Problem to solve
In the listing below, pick out lines with "emoji".

Data for this exercise
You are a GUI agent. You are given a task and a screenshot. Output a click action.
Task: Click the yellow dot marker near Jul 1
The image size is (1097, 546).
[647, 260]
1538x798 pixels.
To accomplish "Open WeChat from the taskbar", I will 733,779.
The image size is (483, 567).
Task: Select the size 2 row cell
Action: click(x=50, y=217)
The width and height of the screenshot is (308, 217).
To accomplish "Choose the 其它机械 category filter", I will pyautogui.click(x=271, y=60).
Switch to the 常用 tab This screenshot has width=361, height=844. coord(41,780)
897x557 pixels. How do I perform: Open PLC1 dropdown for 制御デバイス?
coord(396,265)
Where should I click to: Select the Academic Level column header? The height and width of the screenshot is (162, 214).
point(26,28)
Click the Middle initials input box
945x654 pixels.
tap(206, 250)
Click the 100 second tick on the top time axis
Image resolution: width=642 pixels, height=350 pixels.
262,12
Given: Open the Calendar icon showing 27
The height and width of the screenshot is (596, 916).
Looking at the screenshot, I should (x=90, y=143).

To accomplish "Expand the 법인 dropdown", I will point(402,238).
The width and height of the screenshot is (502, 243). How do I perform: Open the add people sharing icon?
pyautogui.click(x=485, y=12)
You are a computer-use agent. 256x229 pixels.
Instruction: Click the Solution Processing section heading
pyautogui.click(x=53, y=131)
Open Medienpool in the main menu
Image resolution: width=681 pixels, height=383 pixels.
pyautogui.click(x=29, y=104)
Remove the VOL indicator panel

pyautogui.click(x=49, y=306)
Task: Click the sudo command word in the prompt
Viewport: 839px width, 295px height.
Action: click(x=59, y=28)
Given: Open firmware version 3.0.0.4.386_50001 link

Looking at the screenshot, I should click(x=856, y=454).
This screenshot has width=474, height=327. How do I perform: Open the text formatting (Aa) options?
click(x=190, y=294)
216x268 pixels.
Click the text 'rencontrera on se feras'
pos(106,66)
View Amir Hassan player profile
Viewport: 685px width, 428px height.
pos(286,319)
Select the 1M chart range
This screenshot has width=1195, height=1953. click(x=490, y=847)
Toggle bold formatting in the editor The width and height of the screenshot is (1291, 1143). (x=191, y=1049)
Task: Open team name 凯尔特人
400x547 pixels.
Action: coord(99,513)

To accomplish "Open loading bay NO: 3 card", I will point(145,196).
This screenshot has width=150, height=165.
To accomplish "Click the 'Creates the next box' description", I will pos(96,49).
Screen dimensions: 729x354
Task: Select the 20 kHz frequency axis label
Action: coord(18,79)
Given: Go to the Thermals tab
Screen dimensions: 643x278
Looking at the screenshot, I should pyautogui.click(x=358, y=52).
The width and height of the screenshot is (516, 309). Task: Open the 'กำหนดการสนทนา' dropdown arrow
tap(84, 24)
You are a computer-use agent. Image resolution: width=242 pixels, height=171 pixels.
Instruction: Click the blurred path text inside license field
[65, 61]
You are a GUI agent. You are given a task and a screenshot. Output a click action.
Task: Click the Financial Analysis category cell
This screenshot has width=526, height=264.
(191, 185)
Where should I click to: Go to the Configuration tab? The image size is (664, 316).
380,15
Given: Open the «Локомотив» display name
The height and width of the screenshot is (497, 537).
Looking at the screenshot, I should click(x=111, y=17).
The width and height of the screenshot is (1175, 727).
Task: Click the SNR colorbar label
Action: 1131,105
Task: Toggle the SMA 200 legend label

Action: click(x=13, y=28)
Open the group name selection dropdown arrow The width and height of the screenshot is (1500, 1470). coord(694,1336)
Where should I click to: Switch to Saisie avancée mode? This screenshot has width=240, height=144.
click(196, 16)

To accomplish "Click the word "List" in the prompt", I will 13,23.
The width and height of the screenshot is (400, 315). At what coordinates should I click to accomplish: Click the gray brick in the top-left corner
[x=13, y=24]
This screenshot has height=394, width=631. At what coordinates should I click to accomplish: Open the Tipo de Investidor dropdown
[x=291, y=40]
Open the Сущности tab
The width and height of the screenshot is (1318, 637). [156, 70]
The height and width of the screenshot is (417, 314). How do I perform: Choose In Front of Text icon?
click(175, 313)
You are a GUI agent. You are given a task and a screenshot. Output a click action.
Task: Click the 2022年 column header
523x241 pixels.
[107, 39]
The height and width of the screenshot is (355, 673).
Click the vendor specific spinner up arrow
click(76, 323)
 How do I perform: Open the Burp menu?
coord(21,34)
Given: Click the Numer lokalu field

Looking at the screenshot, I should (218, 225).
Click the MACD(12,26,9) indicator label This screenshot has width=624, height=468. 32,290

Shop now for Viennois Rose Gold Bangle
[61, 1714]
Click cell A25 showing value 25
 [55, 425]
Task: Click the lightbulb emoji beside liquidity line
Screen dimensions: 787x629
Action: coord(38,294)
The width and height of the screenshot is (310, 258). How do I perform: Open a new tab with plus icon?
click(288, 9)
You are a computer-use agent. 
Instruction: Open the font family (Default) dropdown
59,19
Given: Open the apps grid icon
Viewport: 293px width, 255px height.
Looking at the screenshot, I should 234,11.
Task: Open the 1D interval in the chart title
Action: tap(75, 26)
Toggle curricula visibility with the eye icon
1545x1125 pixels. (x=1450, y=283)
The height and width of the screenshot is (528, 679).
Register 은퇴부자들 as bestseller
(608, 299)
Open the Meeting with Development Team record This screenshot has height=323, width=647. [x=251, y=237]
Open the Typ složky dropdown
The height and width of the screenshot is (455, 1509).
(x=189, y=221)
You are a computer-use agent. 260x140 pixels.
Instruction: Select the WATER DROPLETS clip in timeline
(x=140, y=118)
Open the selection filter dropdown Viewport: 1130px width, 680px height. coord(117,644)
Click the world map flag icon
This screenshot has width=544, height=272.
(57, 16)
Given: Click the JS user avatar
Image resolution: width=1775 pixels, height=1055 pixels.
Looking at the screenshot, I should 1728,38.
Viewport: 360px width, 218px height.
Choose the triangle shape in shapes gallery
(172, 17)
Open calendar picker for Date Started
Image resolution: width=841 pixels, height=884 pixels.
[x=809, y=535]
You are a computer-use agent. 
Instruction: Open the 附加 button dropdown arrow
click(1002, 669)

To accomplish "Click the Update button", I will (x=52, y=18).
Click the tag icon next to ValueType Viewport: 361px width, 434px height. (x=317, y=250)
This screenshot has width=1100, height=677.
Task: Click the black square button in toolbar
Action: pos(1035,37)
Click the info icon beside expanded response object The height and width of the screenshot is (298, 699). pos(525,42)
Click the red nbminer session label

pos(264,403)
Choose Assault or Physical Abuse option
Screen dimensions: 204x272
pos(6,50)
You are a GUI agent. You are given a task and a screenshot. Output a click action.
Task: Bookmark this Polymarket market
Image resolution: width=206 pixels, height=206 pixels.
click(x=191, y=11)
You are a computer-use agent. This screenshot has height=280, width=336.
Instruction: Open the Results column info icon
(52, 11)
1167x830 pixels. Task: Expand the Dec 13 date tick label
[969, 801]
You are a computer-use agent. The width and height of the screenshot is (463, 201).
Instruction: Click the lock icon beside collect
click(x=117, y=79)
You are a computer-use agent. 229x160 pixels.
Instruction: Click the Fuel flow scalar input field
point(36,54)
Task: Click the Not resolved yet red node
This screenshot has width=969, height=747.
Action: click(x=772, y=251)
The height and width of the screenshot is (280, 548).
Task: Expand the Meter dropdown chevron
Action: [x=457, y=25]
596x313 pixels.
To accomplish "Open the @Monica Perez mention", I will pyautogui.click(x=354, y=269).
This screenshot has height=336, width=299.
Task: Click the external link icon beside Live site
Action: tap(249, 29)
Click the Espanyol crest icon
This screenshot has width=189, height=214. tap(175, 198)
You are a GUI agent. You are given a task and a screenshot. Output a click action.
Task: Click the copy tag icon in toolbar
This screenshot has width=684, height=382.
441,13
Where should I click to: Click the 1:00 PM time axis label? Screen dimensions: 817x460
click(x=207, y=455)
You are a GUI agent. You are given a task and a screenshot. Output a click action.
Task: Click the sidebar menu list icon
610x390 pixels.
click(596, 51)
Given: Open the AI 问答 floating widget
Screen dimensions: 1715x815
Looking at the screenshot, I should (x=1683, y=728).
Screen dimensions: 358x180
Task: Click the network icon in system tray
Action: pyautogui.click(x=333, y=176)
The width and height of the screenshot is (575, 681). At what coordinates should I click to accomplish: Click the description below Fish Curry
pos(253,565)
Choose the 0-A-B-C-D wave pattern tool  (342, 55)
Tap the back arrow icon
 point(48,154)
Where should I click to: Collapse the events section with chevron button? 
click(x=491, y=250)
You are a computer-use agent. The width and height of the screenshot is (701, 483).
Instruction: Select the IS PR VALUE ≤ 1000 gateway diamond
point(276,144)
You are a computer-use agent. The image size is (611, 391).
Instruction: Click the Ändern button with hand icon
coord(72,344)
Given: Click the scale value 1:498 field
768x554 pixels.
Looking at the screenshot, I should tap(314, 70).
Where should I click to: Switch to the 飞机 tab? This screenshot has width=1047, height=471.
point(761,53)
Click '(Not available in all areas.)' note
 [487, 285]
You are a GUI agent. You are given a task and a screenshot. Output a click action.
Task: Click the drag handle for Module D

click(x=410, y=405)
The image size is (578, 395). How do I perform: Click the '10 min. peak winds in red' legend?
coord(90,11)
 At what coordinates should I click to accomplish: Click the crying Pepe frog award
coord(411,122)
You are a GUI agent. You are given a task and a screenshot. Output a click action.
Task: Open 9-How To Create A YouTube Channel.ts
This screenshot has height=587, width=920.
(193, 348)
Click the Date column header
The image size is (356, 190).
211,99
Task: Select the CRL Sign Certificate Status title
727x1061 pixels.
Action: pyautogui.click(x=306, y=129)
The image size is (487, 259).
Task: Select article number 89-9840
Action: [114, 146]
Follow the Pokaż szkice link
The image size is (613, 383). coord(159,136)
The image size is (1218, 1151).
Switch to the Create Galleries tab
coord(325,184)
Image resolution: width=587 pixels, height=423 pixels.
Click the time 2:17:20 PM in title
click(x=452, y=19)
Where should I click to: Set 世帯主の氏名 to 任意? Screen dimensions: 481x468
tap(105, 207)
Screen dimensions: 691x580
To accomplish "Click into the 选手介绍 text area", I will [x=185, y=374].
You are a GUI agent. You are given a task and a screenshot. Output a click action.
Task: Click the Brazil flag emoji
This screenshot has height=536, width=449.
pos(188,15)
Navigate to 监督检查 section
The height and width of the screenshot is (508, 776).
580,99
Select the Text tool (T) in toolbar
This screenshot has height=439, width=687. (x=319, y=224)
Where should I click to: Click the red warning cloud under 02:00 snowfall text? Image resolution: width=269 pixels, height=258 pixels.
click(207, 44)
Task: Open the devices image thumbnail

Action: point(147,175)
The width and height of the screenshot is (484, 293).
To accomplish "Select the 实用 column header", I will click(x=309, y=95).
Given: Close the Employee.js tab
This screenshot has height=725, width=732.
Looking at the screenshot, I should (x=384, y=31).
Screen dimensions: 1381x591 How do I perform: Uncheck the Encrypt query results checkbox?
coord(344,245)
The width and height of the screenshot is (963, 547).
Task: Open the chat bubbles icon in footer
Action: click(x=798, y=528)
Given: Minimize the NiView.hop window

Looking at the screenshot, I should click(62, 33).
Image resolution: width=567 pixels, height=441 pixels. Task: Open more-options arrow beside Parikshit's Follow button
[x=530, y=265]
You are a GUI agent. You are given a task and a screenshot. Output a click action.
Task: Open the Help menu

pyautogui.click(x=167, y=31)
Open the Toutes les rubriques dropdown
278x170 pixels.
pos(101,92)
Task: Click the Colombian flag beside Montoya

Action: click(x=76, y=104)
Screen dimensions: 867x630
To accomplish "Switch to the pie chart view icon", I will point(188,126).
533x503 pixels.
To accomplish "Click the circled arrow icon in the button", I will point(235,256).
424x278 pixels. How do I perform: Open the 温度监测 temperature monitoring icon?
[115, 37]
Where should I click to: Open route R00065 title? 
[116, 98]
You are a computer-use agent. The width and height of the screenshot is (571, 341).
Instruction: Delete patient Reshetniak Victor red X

Task response
Task: Click the lightbulb emoji beside liquidity line
Task: Click the Brazil flag emoji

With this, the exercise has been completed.